┌──

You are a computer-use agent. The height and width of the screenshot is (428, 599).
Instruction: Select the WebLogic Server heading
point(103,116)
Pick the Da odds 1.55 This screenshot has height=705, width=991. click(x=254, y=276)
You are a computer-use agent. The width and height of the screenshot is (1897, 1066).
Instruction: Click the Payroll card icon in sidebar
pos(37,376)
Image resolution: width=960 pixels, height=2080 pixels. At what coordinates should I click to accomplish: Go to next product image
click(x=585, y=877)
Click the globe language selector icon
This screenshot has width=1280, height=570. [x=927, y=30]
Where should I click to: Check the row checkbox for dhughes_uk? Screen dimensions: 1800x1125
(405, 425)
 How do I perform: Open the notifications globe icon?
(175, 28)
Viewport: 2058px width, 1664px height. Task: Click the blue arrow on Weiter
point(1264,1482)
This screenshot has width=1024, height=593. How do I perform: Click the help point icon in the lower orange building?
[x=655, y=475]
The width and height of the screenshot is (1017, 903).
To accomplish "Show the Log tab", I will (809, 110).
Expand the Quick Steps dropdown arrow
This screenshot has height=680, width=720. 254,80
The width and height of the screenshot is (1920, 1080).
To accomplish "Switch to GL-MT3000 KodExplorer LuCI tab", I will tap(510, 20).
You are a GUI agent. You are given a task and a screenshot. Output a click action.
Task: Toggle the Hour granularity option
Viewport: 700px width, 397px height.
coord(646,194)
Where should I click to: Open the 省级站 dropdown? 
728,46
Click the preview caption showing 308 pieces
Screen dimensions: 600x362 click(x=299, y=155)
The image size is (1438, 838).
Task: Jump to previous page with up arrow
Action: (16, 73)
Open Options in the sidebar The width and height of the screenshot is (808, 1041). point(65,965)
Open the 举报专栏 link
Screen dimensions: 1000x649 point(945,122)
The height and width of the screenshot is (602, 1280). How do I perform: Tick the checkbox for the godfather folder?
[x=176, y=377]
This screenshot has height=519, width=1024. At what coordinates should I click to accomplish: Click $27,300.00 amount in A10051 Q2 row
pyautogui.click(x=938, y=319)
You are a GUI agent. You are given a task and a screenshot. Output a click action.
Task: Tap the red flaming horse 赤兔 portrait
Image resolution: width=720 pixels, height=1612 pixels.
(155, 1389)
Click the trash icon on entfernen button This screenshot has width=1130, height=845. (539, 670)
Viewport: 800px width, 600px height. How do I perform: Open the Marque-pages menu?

└──

Task objective: Reproduce the material above in full, substituting "Goal" for every occurrence of "Instruction" and leaving all other text unchanged.

Task solution:
You are a computer-use agent. The height and width of the screenshot is (428, 599).
Goal: Select the WebLogic Server heading
point(103,116)
Pick the Da odds 1.55 This screenshot has height=705, width=991. click(x=254, y=276)
You are a computer-use agent. The width and height of the screenshot is (1897, 1066).
Goal: Click the Payroll card icon in sidebar
pos(37,376)
Image resolution: width=960 pixels, height=2080 pixels. At what coordinates should I click to accomplish: Go to next product image
click(x=585, y=877)
Click the globe language selector icon
This screenshot has width=1280, height=570. [x=927, y=30]
Where should I click to: Check the row checkbox for dhughes_uk? Screen dimensions: 1800x1125
(405, 425)
 How do I perform: Open the notifications globe icon?
(175, 28)
Viewport: 2058px width, 1664px height. Task: Click the blue arrow on Weiter
point(1264,1482)
This screenshot has width=1024, height=593. How do I perform: Click the help point icon in the lower orange building?
[x=655, y=475]
The width and height of the screenshot is (1017, 903).
To accomplish "Show the Log tab", I will (809, 110).
Expand the Quick Steps dropdown arrow
This screenshot has height=680, width=720. 254,80
The width and height of the screenshot is (1920, 1080).
To accomplish "Switch to GL-MT3000 KodExplorer LuCI tab", I will tap(510, 20).
You are a GUI agent. You are given a task and a screenshot. Output a click action.
Task: Toggle the Hour granularity option
Viewport: 700px width, 397px height.
coord(646,194)
Where should I click to: Open the 省级站 dropdown? 
728,46
Click the preview caption showing 308 pieces
Screen dimensions: 600x362 click(x=299, y=155)
The image size is (1438, 838).
Task: Jump to previous page with up arrow
Action: (16, 73)
Open Options in the sidebar The width and height of the screenshot is (808, 1041). point(65,965)
Open the 举报专栏 link
Screen dimensions: 1000x649 point(945,122)
The height and width of the screenshot is (602, 1280). How do I perform: Tick the checkbox for the godfather folder?
[x=176, y=377]
This screenshot has height=519, width=1024. At what coordinates should I click to accomplish: Click $27,300.00 amount in A10051 Q2 row
pyautogui.click(x=938, y=319)
You are a GUI agent. You are given a task and a screenshot. Output a click action.
Task: Tap the red flaming horse 赤兔 portrait
Image resolution: width=720 pixels, height=1612 pixels.
(155, 1389)
Click the trash icon on entfernen button This screenshot has width=1130, height=845. (539, 670)
Viewport: 800px width, 600px height. How do I perform: Open the Marque-pages menu?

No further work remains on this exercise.